• [Data in this exercise]
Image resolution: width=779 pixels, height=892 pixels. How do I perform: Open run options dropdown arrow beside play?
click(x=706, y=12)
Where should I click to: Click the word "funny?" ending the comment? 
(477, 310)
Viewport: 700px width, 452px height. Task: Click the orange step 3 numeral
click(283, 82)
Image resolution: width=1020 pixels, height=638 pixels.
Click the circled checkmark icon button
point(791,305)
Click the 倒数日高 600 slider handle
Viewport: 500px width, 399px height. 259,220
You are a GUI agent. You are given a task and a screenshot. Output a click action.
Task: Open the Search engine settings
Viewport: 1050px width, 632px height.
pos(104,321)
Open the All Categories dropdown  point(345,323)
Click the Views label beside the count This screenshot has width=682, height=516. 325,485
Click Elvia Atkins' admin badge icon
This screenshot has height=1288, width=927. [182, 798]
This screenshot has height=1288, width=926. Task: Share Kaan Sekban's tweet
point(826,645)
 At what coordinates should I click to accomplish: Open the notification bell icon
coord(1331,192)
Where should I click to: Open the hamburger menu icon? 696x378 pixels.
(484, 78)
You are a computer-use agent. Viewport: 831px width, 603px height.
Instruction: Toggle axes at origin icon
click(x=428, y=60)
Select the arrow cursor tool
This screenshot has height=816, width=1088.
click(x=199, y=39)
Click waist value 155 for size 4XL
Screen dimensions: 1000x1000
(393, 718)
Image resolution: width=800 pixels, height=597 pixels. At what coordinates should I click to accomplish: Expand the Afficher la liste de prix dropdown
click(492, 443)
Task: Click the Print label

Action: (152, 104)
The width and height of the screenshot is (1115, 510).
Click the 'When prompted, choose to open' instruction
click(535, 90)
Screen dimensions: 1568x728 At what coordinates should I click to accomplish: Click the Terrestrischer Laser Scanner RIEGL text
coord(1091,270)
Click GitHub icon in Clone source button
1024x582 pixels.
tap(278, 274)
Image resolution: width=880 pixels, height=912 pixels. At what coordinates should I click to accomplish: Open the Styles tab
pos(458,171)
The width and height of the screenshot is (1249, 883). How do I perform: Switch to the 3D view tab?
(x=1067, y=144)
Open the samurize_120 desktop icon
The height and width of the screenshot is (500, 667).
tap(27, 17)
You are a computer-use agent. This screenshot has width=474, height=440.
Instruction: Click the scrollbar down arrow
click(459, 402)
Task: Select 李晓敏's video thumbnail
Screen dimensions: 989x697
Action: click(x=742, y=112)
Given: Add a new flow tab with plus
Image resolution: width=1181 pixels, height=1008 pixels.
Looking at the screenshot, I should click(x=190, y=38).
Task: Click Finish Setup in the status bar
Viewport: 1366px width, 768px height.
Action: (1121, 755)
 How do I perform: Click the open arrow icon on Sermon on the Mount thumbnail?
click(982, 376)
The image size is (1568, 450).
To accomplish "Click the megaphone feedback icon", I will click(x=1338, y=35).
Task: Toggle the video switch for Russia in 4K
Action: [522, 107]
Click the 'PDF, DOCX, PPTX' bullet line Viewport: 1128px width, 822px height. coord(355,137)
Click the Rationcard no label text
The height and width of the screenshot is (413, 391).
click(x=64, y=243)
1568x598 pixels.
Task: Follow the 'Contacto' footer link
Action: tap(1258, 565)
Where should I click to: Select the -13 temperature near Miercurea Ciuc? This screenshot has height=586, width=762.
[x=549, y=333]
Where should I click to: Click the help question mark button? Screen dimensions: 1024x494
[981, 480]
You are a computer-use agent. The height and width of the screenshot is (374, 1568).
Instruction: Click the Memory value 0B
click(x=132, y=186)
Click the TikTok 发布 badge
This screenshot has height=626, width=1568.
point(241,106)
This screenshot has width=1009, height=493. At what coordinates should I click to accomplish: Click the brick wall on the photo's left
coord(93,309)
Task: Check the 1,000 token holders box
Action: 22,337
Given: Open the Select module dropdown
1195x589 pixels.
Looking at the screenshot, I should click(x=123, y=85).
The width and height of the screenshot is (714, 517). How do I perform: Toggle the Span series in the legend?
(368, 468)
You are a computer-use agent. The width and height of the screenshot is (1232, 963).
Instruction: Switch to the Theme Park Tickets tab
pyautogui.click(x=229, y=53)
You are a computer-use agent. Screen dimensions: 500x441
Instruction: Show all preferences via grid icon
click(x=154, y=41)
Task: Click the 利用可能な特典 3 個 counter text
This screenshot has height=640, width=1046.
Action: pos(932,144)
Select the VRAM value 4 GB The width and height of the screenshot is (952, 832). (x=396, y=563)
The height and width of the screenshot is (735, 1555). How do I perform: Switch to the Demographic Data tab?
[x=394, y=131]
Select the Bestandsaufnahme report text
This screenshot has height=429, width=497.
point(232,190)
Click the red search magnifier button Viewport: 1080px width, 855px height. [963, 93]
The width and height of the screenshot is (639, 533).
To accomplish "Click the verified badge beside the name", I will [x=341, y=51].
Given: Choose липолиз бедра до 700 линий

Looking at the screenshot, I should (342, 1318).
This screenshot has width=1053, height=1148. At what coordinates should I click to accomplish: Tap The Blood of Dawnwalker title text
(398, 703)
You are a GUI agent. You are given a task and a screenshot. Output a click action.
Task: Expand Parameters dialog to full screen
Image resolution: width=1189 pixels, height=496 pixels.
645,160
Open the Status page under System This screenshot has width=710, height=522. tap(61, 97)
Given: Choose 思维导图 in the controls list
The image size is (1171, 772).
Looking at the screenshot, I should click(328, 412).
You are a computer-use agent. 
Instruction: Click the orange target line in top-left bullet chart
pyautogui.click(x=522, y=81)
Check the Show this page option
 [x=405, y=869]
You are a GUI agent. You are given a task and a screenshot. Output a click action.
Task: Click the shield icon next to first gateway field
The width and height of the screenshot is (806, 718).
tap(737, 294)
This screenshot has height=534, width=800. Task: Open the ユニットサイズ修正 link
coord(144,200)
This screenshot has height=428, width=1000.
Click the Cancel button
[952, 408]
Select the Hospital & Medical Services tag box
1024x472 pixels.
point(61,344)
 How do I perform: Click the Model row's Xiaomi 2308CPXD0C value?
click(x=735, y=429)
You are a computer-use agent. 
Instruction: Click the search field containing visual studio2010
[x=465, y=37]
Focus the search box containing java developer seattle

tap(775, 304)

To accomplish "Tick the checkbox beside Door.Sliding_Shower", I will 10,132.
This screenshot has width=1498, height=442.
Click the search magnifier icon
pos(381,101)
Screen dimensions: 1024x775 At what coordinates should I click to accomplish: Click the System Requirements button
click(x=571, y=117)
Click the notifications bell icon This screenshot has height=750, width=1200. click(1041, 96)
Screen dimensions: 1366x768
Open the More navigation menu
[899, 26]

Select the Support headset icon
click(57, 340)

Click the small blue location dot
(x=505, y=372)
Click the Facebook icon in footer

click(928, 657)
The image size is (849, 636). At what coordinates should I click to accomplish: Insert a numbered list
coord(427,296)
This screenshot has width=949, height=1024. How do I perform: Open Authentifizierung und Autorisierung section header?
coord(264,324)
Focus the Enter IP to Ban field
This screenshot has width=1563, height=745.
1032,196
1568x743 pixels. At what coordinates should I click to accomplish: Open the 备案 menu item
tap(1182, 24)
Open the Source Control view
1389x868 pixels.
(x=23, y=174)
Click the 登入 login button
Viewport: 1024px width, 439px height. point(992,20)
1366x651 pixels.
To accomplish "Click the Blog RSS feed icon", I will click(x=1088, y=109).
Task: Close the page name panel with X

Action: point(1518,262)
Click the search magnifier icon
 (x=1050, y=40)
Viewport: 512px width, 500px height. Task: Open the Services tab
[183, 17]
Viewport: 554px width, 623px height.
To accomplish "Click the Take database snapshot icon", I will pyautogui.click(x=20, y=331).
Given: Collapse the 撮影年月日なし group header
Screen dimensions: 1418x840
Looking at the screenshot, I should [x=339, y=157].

• [Exercise directions]
When you answer, set down the entries above precisely as they read.

• [Solution for this exercise]
Image resolution: width=779 pixels, height=892 pixels. How do I perform: Open run options dropdown arrow beside play?
click(x=706, y=12)
Where should I click to: Click the word "funny?" ending the comment? 
(477, 310)
Viewport: 700px width, 452px height. Task: Click the orange step 3 numeral
click(283, 82)
Image resolution: width=1020 pixels, height=638 pixels.
Click the circled checkmark icon button
point(791,305)
Click the 倒数日高 600 slider handle
Viewport: 500px width, 399px height. 259,220
You are a GUI agent. You are given a task and a screenshot. Output a click action.
Task: Open the Search engine settings
Viewport: 1050px width, 632px height.
pos(104,321)
Open the All Categories dropdown  point(345,323)
Click the Views label beside the count This screenshot has width=682, height=516. 325,485
Click Elvia Atkins' admin badge icon
This screenshot has height=1288, width=927. [182, 798]
This screenshot has height=1288, width=926. Task: Share Kaan Sekban's tweet
point(826,645)
 At what coordinates should I click to accomplish: Open the notification bell icon
coord(1331,192)
Where should I click to: Open the hamburger menu icon? 696x378 pixels.
(484, 78)
You are a computer-use agent. Viewport: 831px width, 603px height.
Instruction: Toggle axes at origin icon
click(x=428, y=60)
Select the arrow cursor tool
This screenshot has height=816, width=1088.
click(x=199, y=39)
Click waist value 155 for size 4XL
Screen dimensions: 1000x1000
(393, 718)
Image resolution: width=800 pixels, height=597 pixels. At what coordinates should I click to accomplish: Expand the Afficher la liste de prix dropdown
click(492, 443)
Task: Click the Print label

Action: (152, 104)
The width and height of the screenshot is (1115, 510).
Click the 'When prompted, choose to open' instruction
click(535, 90)
Screen dimensions: 1568x728 At what coordinates should I click to accomplish: Click the Terrestrischer Laser Scanner RIEGL text
coord(1091,270)
Click GitHub icon in Clone source button
1024x582 pixels.
tap(278, 274)
Image resolution: width=880 pixels, height=912 pixels. At what coordinates should I click to accomplish: Open the Styles tab
pos(458,171)
The width and height of the screenshot is (1249, 883). How do I perform: Switch to the 3D view tab?
(x=1067, y=144)
Open the samurize_120 desktop icon
The height and width of the screenshot is (500, 667).
tap(27, 17)
You are a computer-use agent. This screenshot has width=474, height=440.
Instruction: Click the scrollbar down arrow
click(459, 402)
Task: Select 李晓敏's video thumbnail
Screen dimensions: 989x697
Action: click(x=742, y=112)
Given: Add a new flow tab with plus
Image resolution: width=1181 pixels, height=1008 pixels.
Looking at the screenshot, I should click(x=190, y=38).
Task: Click Finish Setup in the status bar
Viewport: 1366px width, 768px height.
Action: (1121, 755)
 How do I perform: Click the open arrow icon on Sermon on the Mount thumbnail?
click(982, 376)
The image size is (1568, 450).
To accomplish "Click the megaphone feedback icon", I will click(x=1338, y=35).
Task: Toggle the video switch for Russia in 4K
Action: [522, 107]
Click the 'PDF, DOCX, PPTX' bullet line Viewport: 1128px width, 822px height. coord(355,137)
Click the Rationcard no label text
The height and width of the screenshot is (413, 391).
click(x=64, y=243)
1568x598 pixels.
Task: Follow the 'Contacto' footer link
Action: tap(1258, 565)
Where should I click to: Select the -13 temperature near Miercurea Ciuc? This screenshot has height=586, width=762.
[x=549, y=333]
Where should I click to: Click the help question mark button? Screen dimensions: 1024x494
[981, 480]
You are a computer-use agent. The height and width of the screenshot is (374, 1568).
Instruction: Click the Memory value 0B
click(x=132, y=186)
Click the TikTok 发布 badge
This screenshot has height=626, width=1568.
point(241,106)
This screenshot has width=1009, height=493. At what coordinates should I click to accomplish: Click the brick wall on the photo's left
coord(93,309)
Task: Check the 1,000 token holders box
Action: 22,337
Given: Open the Select module dropdown
1195x589 pixels.
Looking at the screenshot, I should click(x=123, y=85).
The width and height of the screenshot is (714, 517). How do I perform: Toggle the Span series in the legend?
(368, 468)
You are a computer-use agent. The width and height of the screenshot is (1232, 963).
Instruction: Switch to the Theme Park Tickets tab
pyautogui.click(x=229, y=53)
You are a computer-use agent. Screen dimensions: 500x441
Instruction: Show all preferences via grid icon
click(x=154, y=41)
Task: Click the 利用可能な特典 3 個 counter text
This screenshot has height=640, width=1046.
Action: pos(932,144)
Select the VRAM value 4 GB The width and height of the screenshot is (952, 832). (x=396, y=563)
The height and width of the screenshot is (735, 1555). How do I perform: Switch to the Demographic Data tab?
[x=394, y=131]
Select the Bestandsaufnahme report text
This screenshot has height=429, width=497.
point(232,190)
Click the red search magnifier button Viewport: 1080px width, 855px height. [963, 93]
The width and height of the screenshot is (639, 533).
To accomplish "Click the verified badge beside the name", I will [x=341, y=51].
Given: Choose липолиз бедра до 700 линий

Looking at the screenshot, I should (342, 1318).
This screenshot has width=1053, height=1148. At what coordinates should I click to accomplish: Tap The Blood of Dawnwalker title text
(398, 703)
You are a GUI agent. You are given a task and a screenshot. Output a click action.
Task: Expand Parameters dialog to full screen
Image resolution: width=1189 pixels, height=496 pixels.
645,160
Open the Status page under System This screenshot has width=710, height=522. tap(61, 97)
Given: Choose 思维导图 in the controls list
The image size is (1171, 772).
Looking at the screenshot, I should click(328, 412).
You are a computer-use agent. 
Instruction: Click the orange target line in top-left bullet chart
pyautogui.click(x=522, y=81)
Check the Show this page option
 [x=405, y=869]
You are a GUI agent. You are given a task and a screenshot. Output a click action.
Task: Click the shield icon next to first gateway field
The width and height of the screenshot is (806, 718).
tap(737, 294)
This screenshot has height=534, width=800. Task: Open the ユニットサイズ修正 link
coord(144,200)
This screenshot has height=428, width=1000.
Click the Cancel button
[952, 408]
Select the Hospital & Medical Services tag box
1024x472 pixels.
point(61,344)
 How do I perform: Click the Model row's Xiaomi 2308CPXD0C value?
click(x=735, y=429)
You are a computer-use agent. 
Instruction: Click the search field containing visual studio2010
[x=465, y=37]
Focus the search box containing java developer seattle

tap(775, 304)

To accomplish "Tick the checkbox beside Door.Sliding_Shower", I will 10,132.
This screenshot has width=1498, height=442.
Click the search magnifier icon
pos(381,101)
Screen dimensions: 1024x775 At what coordinates should I click to accomplish: Click the System Requirements button
click(x=571, y=117)
Click the notifications bell icon This screenshot has height=750, width=1200. click(1041, 96)
Screen dimensions: 1366x768
Open the More navigation menu
[899, 26]

Select the Support headset icon
click(57, 340)

Click the small blue location dot
(x=505, y=372)
Click the Facebook icon in footer

click(928, 657)
The image size is (849, 636). At what coordinates should I click to accomplish: Insert a numbered list
coord(427,296)
This screenshot has width=949, height=1024. How do I perform: Open Authentifizierung und Autorisierung section header?
coord(264,324)
Focus the Enter IP to Ban field
This screenshot has width=1563, height=745.
1032,196
1568x743 pixels. At what coordinates should I click to accomplish: Open the 备案 menu item
tap(1182, 24)
Open the Source Control view
1389x868 pixels.
(x=23, y=174)
Click the 登入 login button
Viewport: 1024px width, 439px height. point(992,20)
1366x651 pixels.
To accomplish "Click the Blog RSS feed icon", I will click(x=1088, y=109).
Task: Close the page name panel with X

Action: point(1518,262)
Click the search magnifier icon
 (x=1050, y=40)
Viewport: 512px width, 500px height. Task: Open the Services tab
[183, 17]
Viewport: 554px width, 623px height.
To accomplish "Click the Take database snapshot icon", I will pyautogui.click(x=20, y=331).
Given: Collapse the 撮影年月日なし group header
Screen dimensions: 1418x840
Looking at the screenshot, I should [x=339, y=157].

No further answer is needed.